*** Block opens ***

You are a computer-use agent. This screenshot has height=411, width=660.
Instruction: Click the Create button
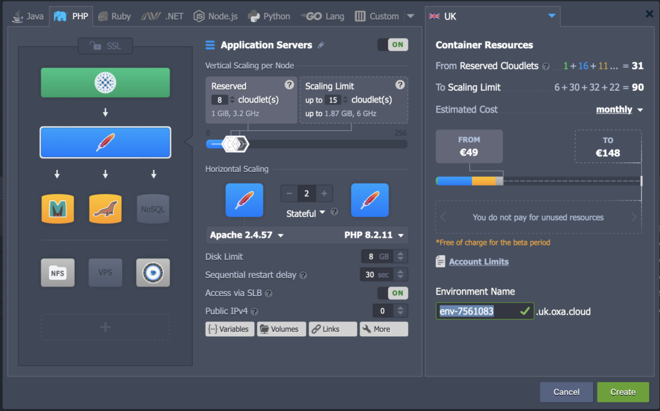(x=623, y=392)
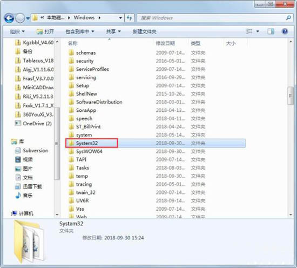Toggle the preview pane icon
Image resolution: width=297 pixels, height=268 pixels.
tap(271, 31)
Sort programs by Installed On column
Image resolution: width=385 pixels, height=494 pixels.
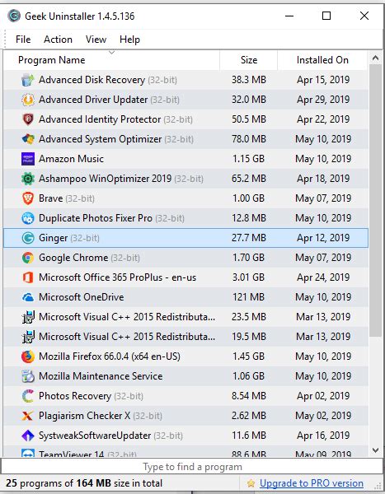click(322, 60)
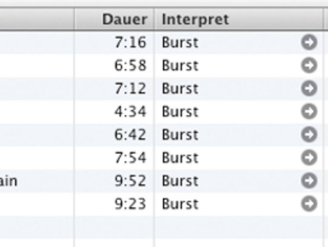Image resolution: width=328 pixels, height=247 pixels.
Task: Sort tracks by the Dauer column header
Action: (124, 19)
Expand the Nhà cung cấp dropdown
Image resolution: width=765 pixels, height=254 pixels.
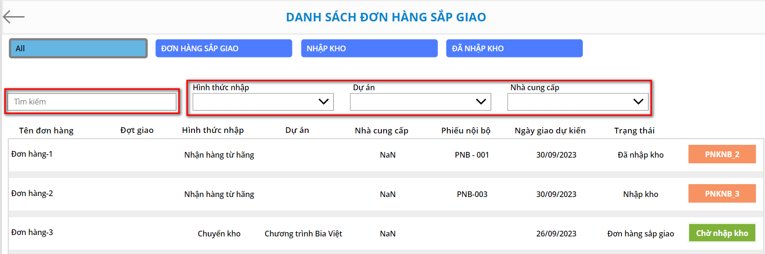578,102
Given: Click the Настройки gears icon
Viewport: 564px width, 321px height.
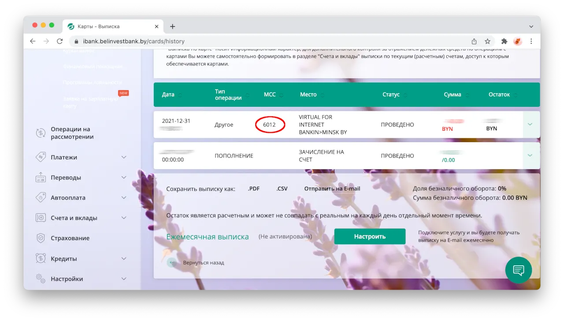Looking at the screenshot, I should click(41, 279).
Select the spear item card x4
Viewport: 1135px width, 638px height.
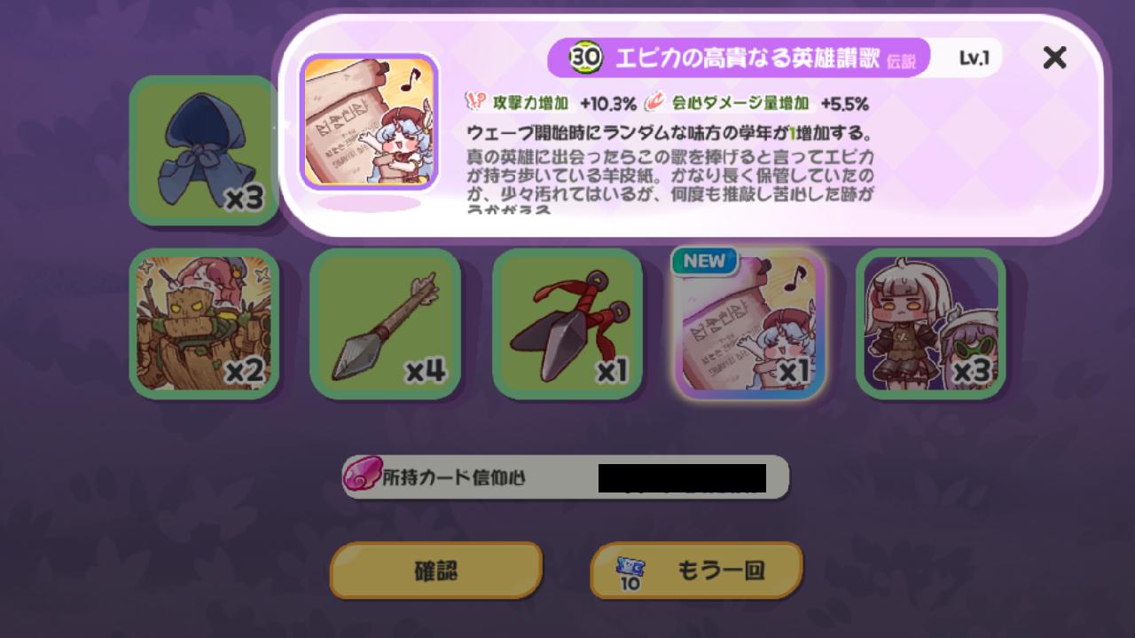[385, 324]
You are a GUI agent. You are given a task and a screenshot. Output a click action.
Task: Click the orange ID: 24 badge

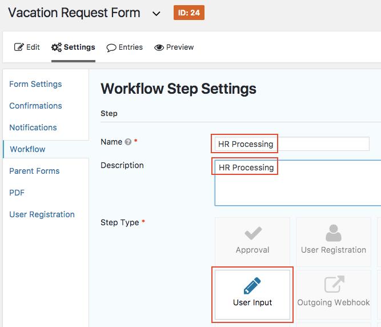[x=189, y=13]
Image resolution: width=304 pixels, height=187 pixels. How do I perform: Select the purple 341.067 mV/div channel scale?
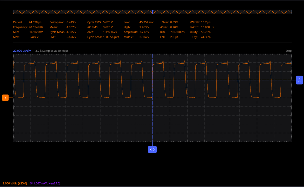click(x=45, y=183)
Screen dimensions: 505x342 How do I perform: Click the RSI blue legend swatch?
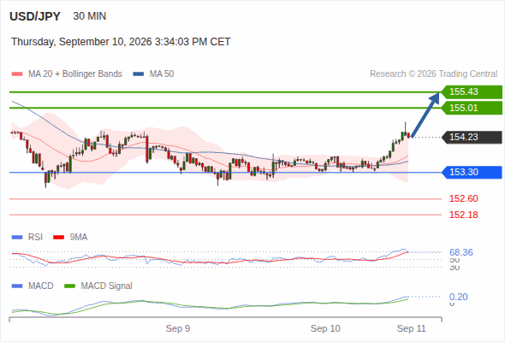tap(17, 238)
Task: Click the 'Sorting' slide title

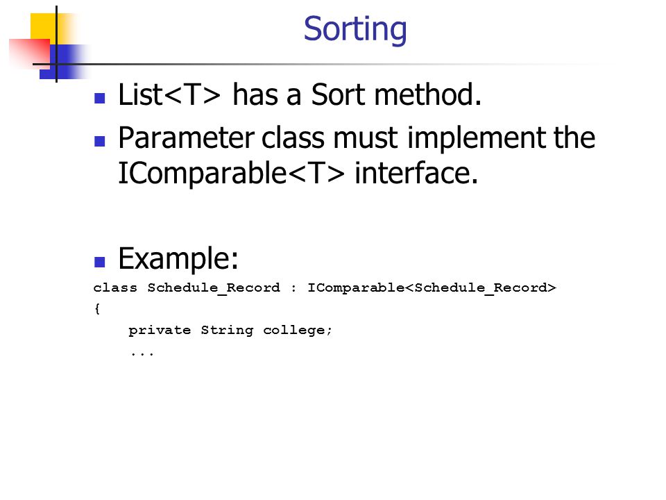Action: click(x=355, y=29)
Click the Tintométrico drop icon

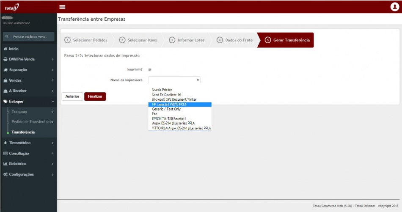coord(5,143)
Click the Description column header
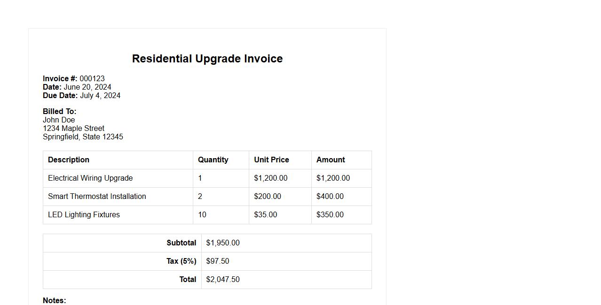 point(69,160)
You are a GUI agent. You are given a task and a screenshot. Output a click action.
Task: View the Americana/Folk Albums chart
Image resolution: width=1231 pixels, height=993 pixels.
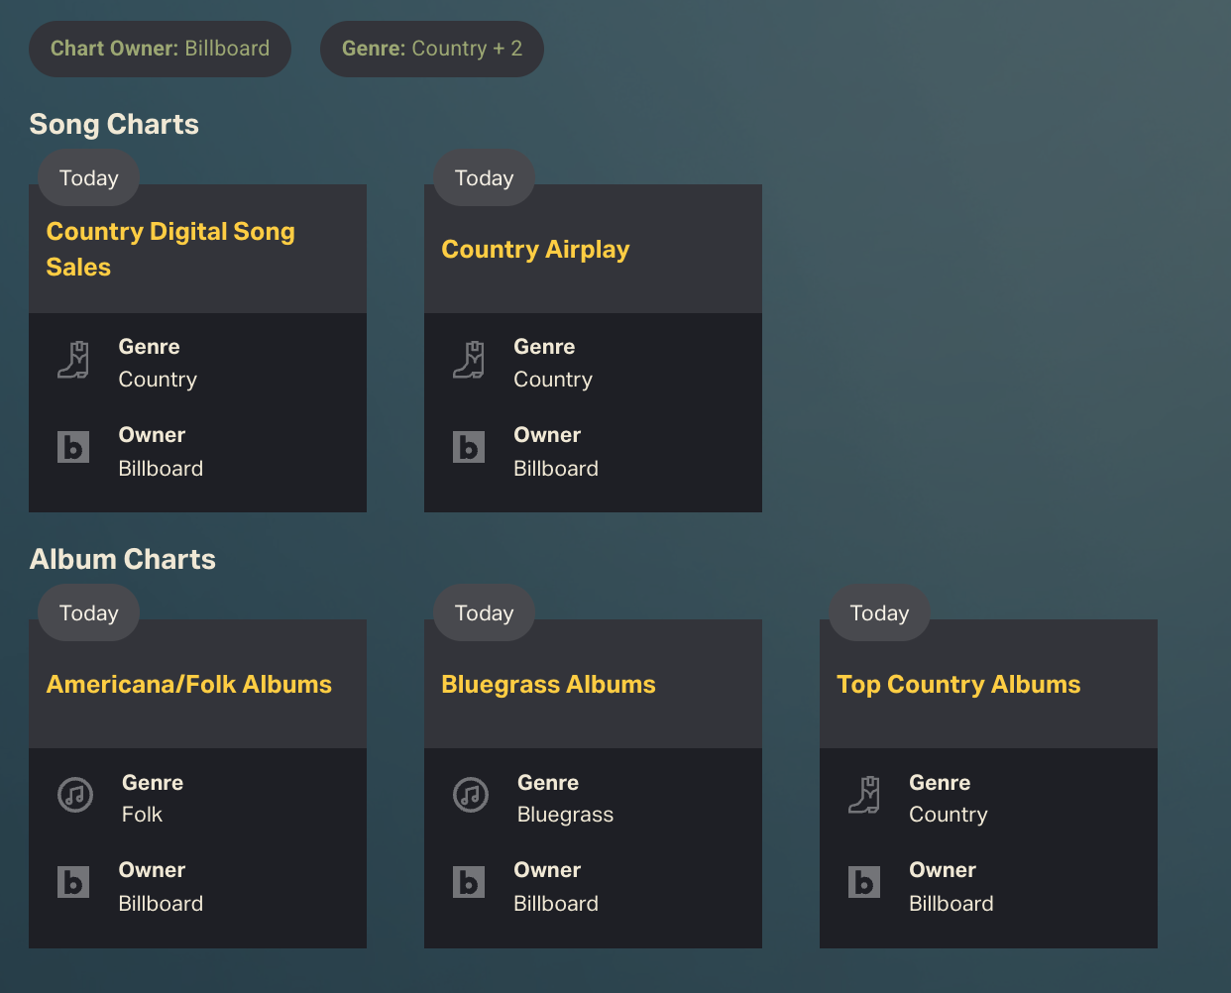189,685
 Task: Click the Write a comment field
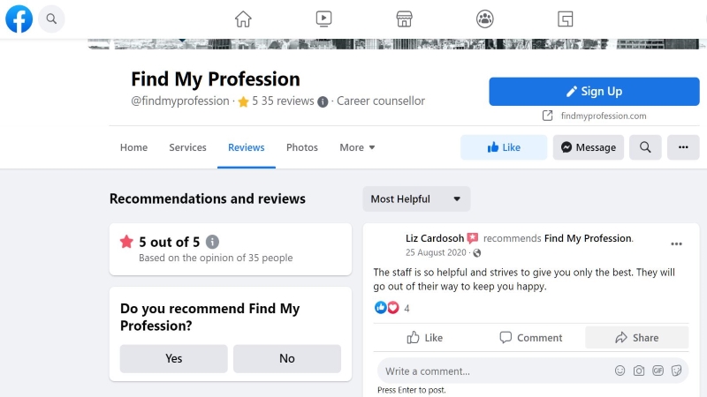coord(496,371)
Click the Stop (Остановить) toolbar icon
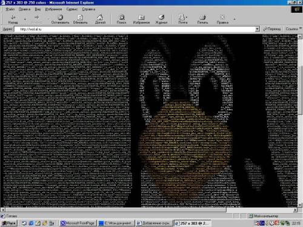 pyautogui.click(x=60, y=18)
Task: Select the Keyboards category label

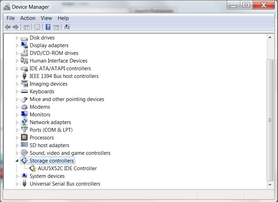Action: [42, 92]
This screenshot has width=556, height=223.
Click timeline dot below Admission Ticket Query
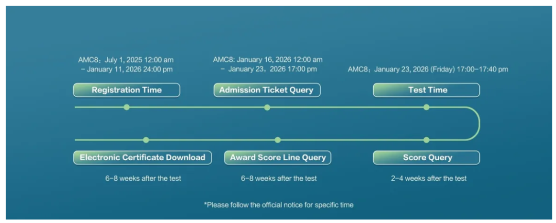[267, 107]
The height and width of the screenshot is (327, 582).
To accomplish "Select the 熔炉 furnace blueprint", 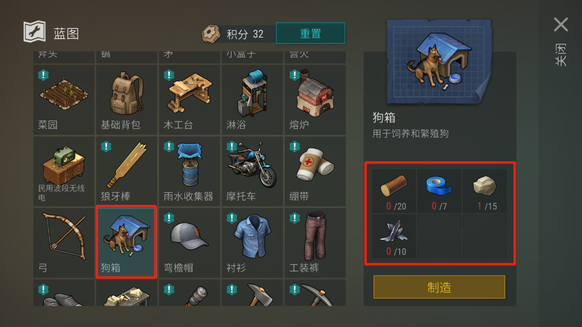I will pyautogui.click(x=315, y=100).
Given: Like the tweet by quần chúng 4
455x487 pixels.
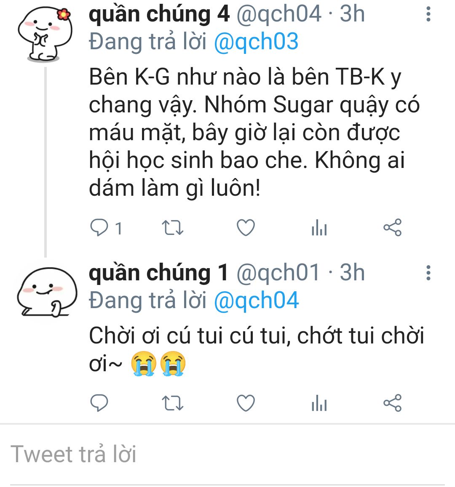Looking at the screenshot, I should click(x=246, y=228).
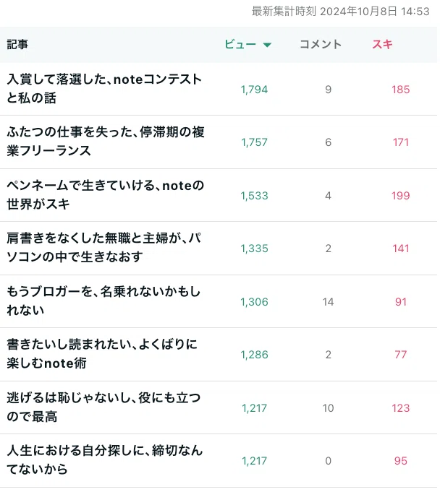Click the 最新集計時刻 timestamp text
The width and height of the screenshot is (440, 492).
coord(341,12)
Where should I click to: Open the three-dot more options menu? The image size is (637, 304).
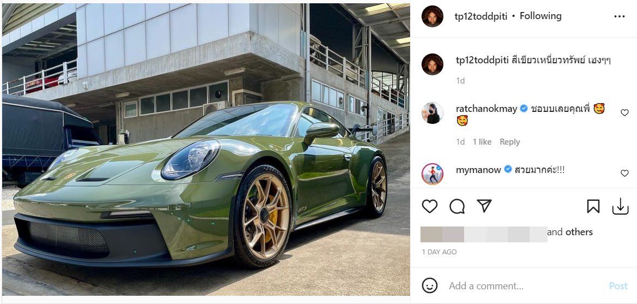619,16
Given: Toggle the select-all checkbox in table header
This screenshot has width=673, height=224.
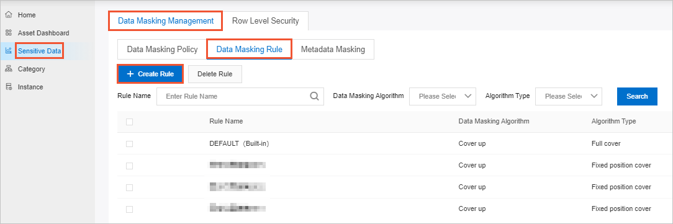Looking at the screenshot, I should (x=129, y=122).
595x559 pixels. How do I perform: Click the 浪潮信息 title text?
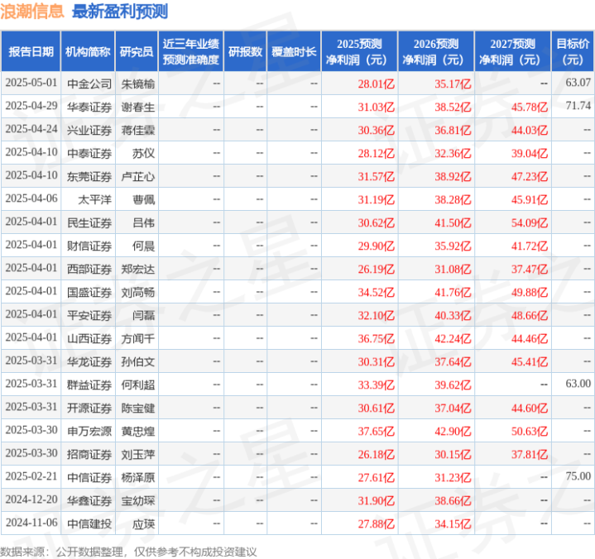[32, 12]
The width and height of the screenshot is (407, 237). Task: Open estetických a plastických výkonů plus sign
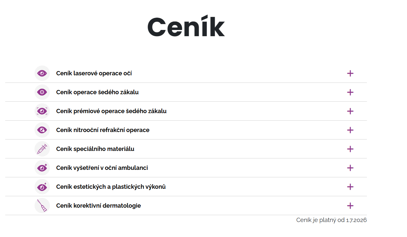[x=350, y=187]
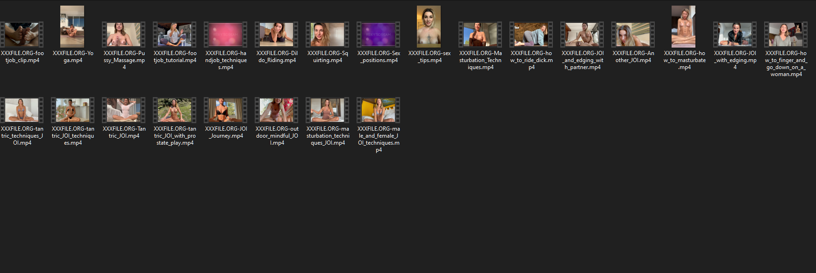The width and height of the screenshot is (816, 273).
Task: Select the tantric_techniques_JOI.mp4 file icon
Action: (x=22, y=110)
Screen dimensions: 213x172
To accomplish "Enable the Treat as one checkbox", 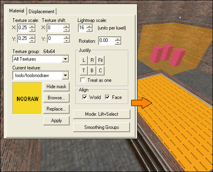I will tap(83, 80).
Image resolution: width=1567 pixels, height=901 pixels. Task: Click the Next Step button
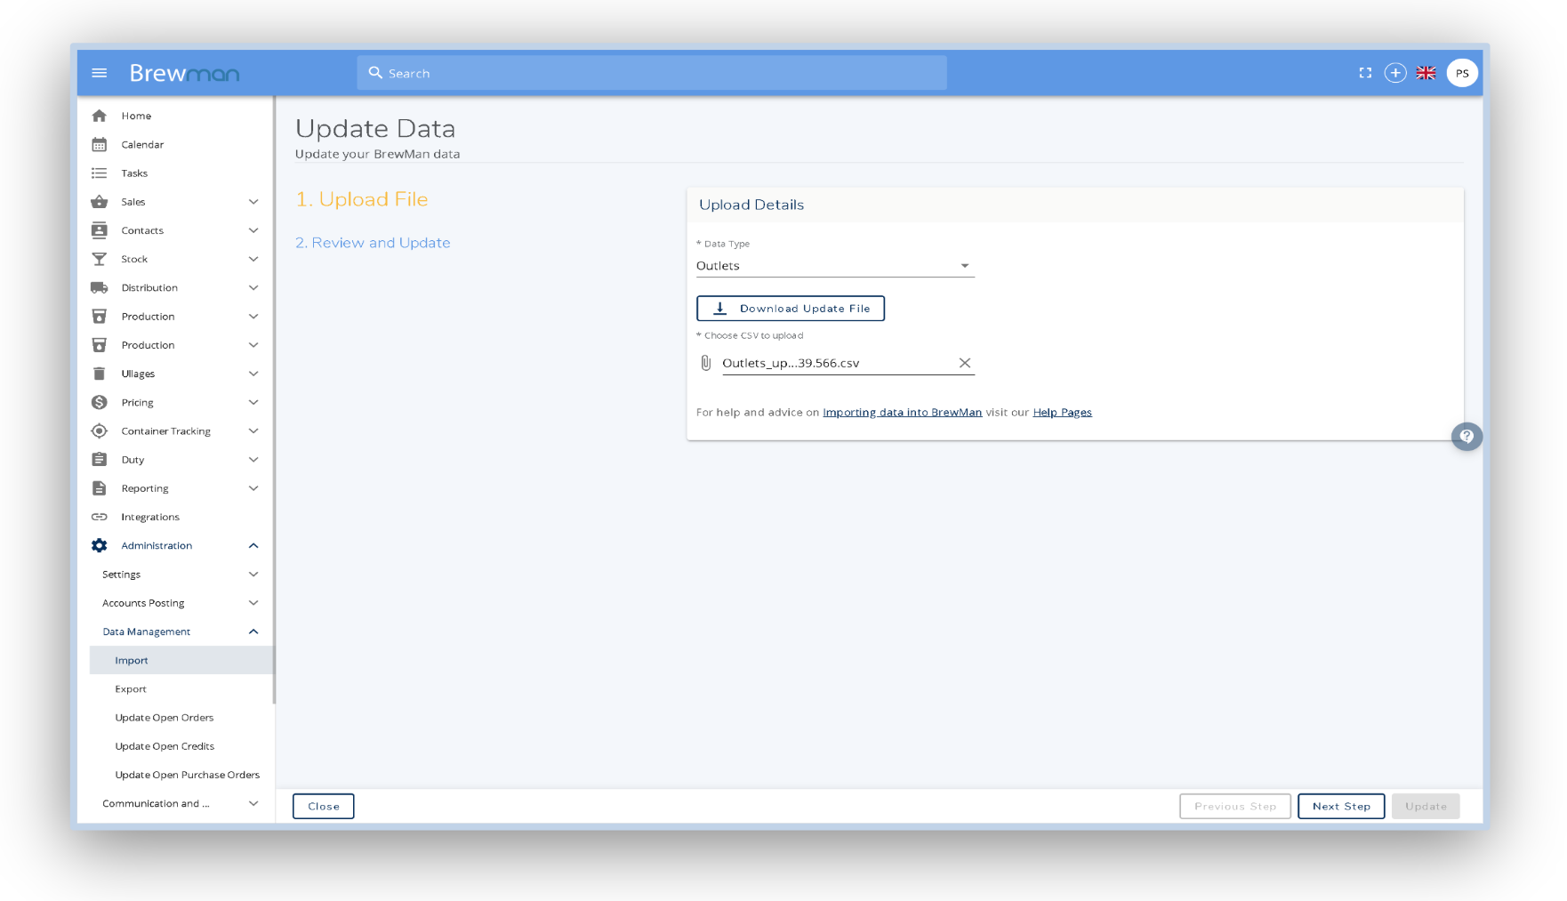(x=1340, y=806)
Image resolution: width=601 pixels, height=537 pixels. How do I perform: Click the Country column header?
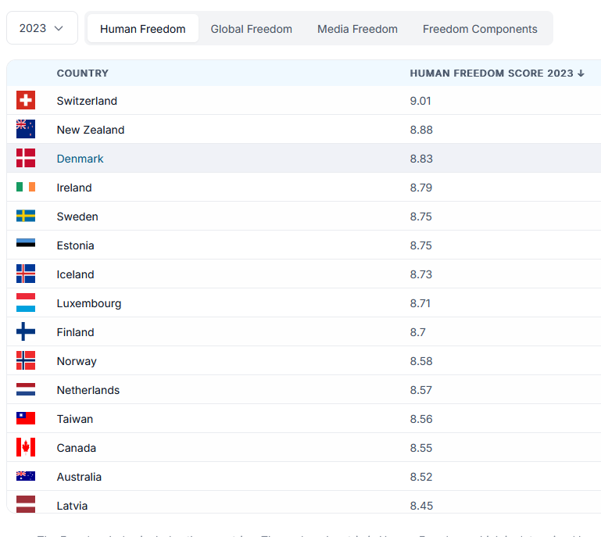pos(82,73)
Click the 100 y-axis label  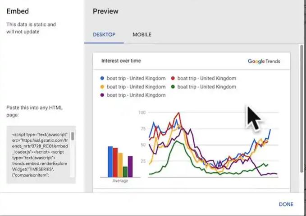142,112
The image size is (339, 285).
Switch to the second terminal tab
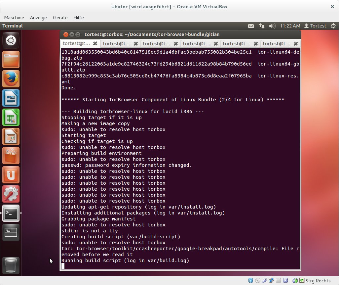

*** Block closes ***

◆ Task statement
Print the line above containing "Image resolution: width=1231", the line containing "The height and", and everything between them, exactly as written. Pictures stay out.

◆ Your solution
Image resolution: width=1231 pixels, height=993 pixels.
189,685
 Task: Click the Write a comment field
coord(496,371)
Click the Stop (Остановить) toolbar icon
 pyautogui.click(x=60, y=18)
Task: Select the Keyboards category label

Action: [42, 92]
This screenshot has width=556, height=223.
Click timeline dot below Admission Ticket Query
[267, 107]
The height and width of the screenshot is (327, 582).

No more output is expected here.